Records shown section start

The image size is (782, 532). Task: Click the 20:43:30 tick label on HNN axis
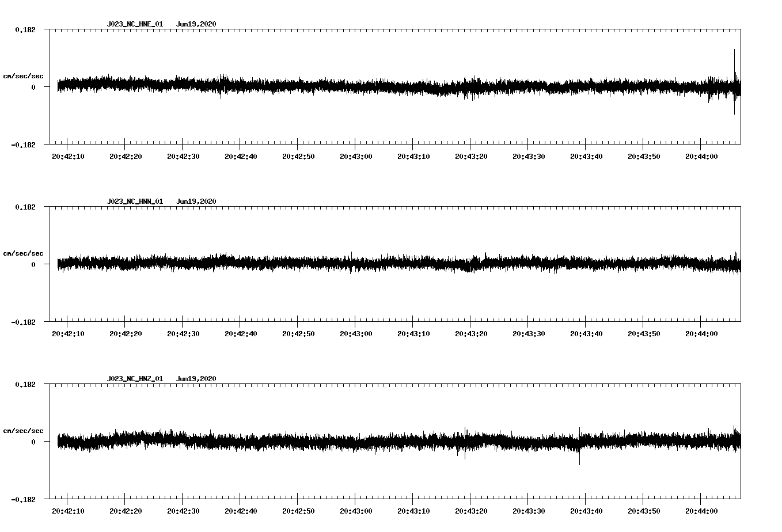(x=528, y=333)
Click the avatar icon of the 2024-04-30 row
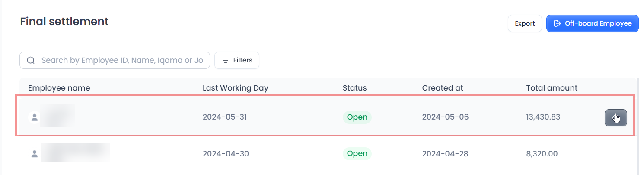This screenshot has width=644, height=175. pos(34,153)
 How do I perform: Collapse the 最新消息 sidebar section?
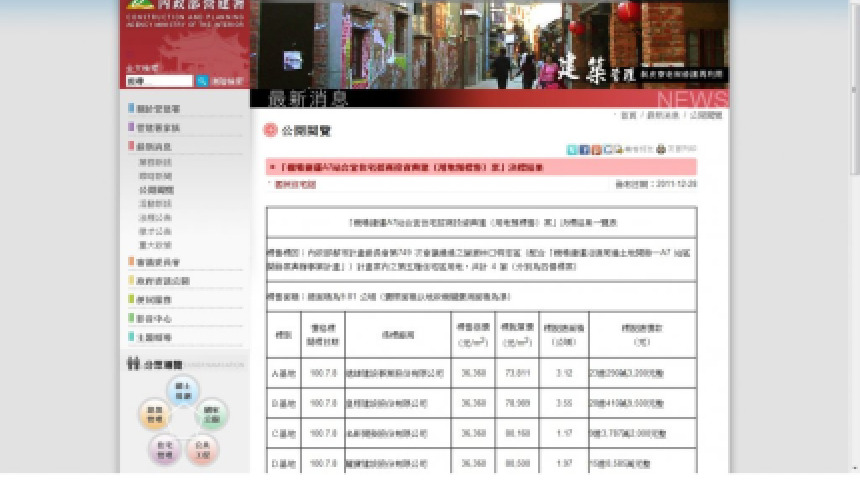155,146
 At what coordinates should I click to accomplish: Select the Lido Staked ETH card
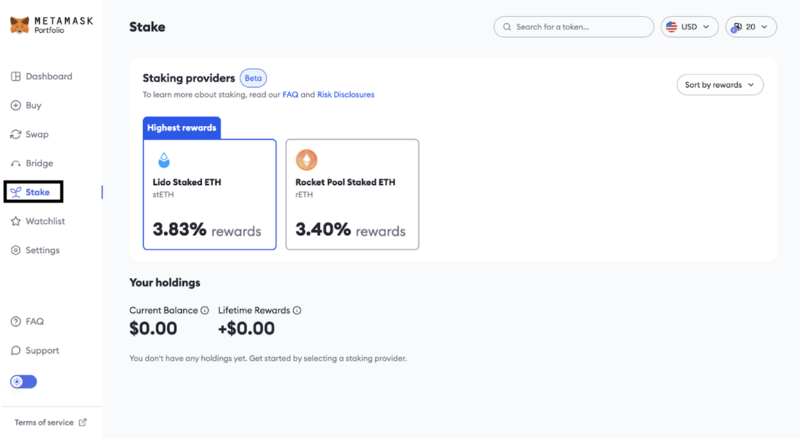(210, 194)
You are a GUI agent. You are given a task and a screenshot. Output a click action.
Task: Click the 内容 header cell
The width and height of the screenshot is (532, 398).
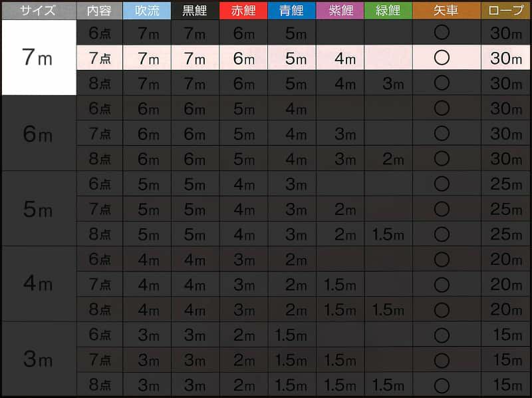coord(99,11)
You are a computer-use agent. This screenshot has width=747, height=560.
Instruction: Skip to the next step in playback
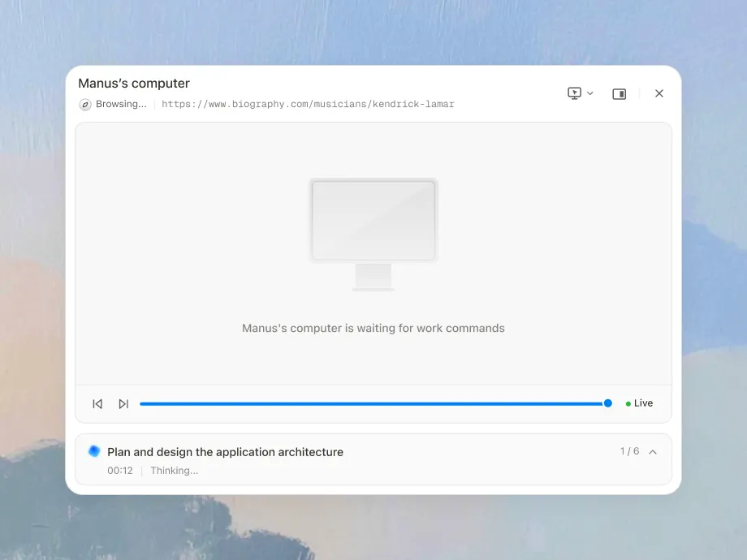[x=123, y=403]
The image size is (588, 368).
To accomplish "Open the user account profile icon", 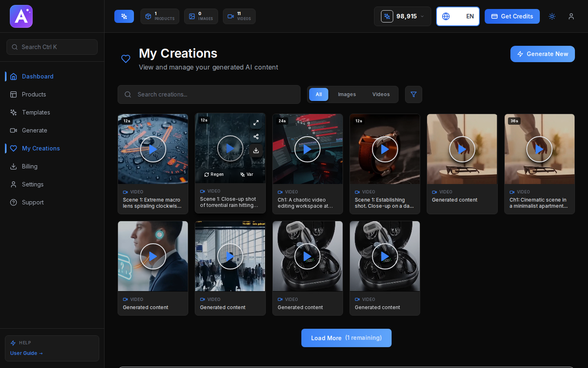I will coord(571,16).
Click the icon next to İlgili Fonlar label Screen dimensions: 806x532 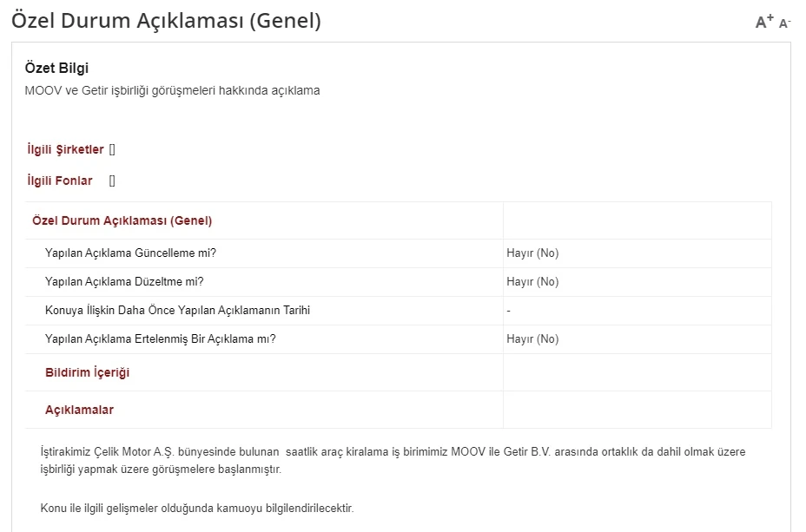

Records shown section end

Exercise details
Return, exactly as they stand, the lines from the opening line of the listing through the line with "Task: Click the 内容 header cell", both ends counted, and no pictures.

Reply
The image size is (782, 532). Task: Click the 20:43:30 tick label on HNN axis
(x=528, y=333)
Click the avatar icon of the 2024-04-30 row
This screenshot has width=644, height=175. pos(34,153)
 How do I perform: Collapse the 最新消息 sidebar section?
155,146
 At what coordinates should I click to accomplish: Select the Lido Staked ETH card
(210, 194)
You are a GUI agent. You are given a task and a screenshot. Output a click action.
Task: Click the 内容 header cell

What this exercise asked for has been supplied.